Comment transformer quelques aliments en or massif ? Demandez à Daguin et Sarko !« Si on calcule l’exonération théorique(1) sur le SMIC hôtelier par rapport à un SMIC normal, la différence entre les exonérations de charges s’établit comme suite (pour 169 heures mensuelles x taux horaire au 1/7/04 soit 7,55 € l’heure) :
SMIC normal : 331,75 €
SMIC hôtelier : 330,10 € (2 avantages en nature par jour)
SMIC + 1 AN/jour : 318,99 €
Autrement dit, la proposition Sarkozy d’abandon du SMIC hôtelier, fait gagner aux employeurs 1 € par mois en termes de remises de charges.

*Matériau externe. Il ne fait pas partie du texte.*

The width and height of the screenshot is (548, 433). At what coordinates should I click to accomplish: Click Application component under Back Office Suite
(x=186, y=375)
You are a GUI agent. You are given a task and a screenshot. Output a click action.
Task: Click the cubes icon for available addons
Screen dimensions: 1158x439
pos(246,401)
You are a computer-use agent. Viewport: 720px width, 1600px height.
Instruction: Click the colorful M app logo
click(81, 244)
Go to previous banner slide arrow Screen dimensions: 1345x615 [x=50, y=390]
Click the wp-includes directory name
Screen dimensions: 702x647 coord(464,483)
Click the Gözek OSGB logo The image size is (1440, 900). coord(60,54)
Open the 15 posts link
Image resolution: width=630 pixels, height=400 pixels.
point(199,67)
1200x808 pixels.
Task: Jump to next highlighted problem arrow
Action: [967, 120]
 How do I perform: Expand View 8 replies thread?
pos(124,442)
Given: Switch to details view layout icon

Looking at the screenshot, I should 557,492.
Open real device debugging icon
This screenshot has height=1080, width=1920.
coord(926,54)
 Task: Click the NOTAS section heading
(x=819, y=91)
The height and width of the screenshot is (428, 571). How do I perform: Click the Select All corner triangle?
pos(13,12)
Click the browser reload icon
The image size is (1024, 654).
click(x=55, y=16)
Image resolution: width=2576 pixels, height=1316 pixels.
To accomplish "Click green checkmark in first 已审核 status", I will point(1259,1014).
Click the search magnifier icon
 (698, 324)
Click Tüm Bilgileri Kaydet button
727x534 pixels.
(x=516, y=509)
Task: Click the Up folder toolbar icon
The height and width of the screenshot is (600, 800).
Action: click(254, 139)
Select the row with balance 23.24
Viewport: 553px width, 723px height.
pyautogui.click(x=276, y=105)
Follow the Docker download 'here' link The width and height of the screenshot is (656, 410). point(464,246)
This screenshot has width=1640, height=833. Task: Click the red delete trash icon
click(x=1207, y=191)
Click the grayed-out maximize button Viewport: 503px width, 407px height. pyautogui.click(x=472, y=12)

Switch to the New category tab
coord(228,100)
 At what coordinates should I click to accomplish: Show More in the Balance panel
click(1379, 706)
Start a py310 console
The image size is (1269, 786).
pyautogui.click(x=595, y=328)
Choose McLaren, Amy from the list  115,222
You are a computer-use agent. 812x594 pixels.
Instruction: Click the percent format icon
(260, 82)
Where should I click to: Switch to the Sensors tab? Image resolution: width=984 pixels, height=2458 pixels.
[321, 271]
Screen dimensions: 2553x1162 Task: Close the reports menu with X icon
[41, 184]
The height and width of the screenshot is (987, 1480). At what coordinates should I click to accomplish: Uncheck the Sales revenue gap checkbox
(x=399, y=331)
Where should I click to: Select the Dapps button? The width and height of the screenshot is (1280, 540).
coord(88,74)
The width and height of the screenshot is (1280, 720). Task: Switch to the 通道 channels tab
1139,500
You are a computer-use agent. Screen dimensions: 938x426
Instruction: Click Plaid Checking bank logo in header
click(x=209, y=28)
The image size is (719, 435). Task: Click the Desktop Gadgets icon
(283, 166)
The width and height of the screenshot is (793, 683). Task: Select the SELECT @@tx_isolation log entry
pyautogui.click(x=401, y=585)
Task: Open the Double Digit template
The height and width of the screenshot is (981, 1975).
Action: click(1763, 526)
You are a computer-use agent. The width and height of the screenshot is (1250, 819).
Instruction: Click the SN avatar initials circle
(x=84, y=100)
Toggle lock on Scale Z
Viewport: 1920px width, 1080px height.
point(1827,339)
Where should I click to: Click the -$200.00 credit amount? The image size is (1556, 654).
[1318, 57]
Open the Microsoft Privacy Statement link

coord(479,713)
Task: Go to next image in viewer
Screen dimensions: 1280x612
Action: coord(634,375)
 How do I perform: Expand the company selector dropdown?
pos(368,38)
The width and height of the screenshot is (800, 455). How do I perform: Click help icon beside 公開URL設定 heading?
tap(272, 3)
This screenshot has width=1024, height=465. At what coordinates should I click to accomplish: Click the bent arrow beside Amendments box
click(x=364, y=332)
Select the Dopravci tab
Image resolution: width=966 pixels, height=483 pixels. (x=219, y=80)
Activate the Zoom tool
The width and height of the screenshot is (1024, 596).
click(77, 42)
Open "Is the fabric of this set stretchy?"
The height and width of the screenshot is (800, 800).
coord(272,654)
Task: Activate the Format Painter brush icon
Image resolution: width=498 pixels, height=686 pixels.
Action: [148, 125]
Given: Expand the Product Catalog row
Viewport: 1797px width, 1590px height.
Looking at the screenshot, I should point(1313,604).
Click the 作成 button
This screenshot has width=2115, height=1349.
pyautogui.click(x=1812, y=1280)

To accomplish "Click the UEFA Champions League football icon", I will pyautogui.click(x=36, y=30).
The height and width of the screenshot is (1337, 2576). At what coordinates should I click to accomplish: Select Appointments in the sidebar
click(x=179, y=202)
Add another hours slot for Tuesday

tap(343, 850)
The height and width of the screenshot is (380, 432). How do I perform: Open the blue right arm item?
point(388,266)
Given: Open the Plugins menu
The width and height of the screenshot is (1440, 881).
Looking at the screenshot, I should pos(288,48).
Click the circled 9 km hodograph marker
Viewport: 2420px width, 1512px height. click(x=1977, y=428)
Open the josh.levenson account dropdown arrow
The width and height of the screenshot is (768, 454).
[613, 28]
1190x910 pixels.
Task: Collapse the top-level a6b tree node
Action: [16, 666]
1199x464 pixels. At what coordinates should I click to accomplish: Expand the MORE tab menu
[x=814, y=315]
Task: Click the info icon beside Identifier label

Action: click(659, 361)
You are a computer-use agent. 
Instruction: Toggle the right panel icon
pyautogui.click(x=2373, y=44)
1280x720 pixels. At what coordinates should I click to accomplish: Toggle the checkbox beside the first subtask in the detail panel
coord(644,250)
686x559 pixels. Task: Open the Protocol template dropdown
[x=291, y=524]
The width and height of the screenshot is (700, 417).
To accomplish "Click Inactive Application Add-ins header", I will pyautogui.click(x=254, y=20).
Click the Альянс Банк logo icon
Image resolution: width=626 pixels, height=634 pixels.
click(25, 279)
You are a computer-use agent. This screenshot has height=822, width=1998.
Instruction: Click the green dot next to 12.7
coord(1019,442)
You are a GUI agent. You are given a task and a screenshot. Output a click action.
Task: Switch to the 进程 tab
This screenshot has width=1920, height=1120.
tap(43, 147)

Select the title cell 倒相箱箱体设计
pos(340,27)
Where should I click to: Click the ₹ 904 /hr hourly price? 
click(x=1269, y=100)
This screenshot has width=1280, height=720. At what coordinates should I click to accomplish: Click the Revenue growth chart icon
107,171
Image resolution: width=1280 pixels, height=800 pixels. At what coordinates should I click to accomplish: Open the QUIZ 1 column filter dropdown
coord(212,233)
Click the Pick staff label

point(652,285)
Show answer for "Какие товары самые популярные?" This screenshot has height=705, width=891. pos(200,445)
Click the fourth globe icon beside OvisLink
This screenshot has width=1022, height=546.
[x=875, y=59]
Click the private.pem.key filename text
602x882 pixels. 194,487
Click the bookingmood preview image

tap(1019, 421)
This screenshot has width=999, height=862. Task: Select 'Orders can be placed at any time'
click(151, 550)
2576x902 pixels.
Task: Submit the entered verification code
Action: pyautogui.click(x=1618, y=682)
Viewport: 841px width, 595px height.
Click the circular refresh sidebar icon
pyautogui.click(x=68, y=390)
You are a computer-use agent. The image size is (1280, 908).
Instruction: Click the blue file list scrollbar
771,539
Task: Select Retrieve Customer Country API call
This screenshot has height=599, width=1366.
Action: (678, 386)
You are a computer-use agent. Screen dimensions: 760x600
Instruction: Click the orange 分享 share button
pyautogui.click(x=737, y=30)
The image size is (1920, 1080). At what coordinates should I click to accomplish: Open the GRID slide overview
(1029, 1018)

Sachant qu’en échange, ils toucheront jusqu’à 120 € par mois (et par salarié, selon le pourcentage du chiffre d’affaires réalisé en restauration), ils pourraient raisonnablement maintenir les avantages en nature qui réduiraient leurs subventions de 12,76 € par mois, mais qui permettraient de considérablement améliorer les indemnités de retraite et de maladie de leurs employés – cet avantage a longtemps été considéré comme le seul des HCR – d’autant plus que les avantages en nature ne sont pas, en général, des sommes payées en espèces mais consommées sous forme de restes de nourriture, distribuées au gré du patron.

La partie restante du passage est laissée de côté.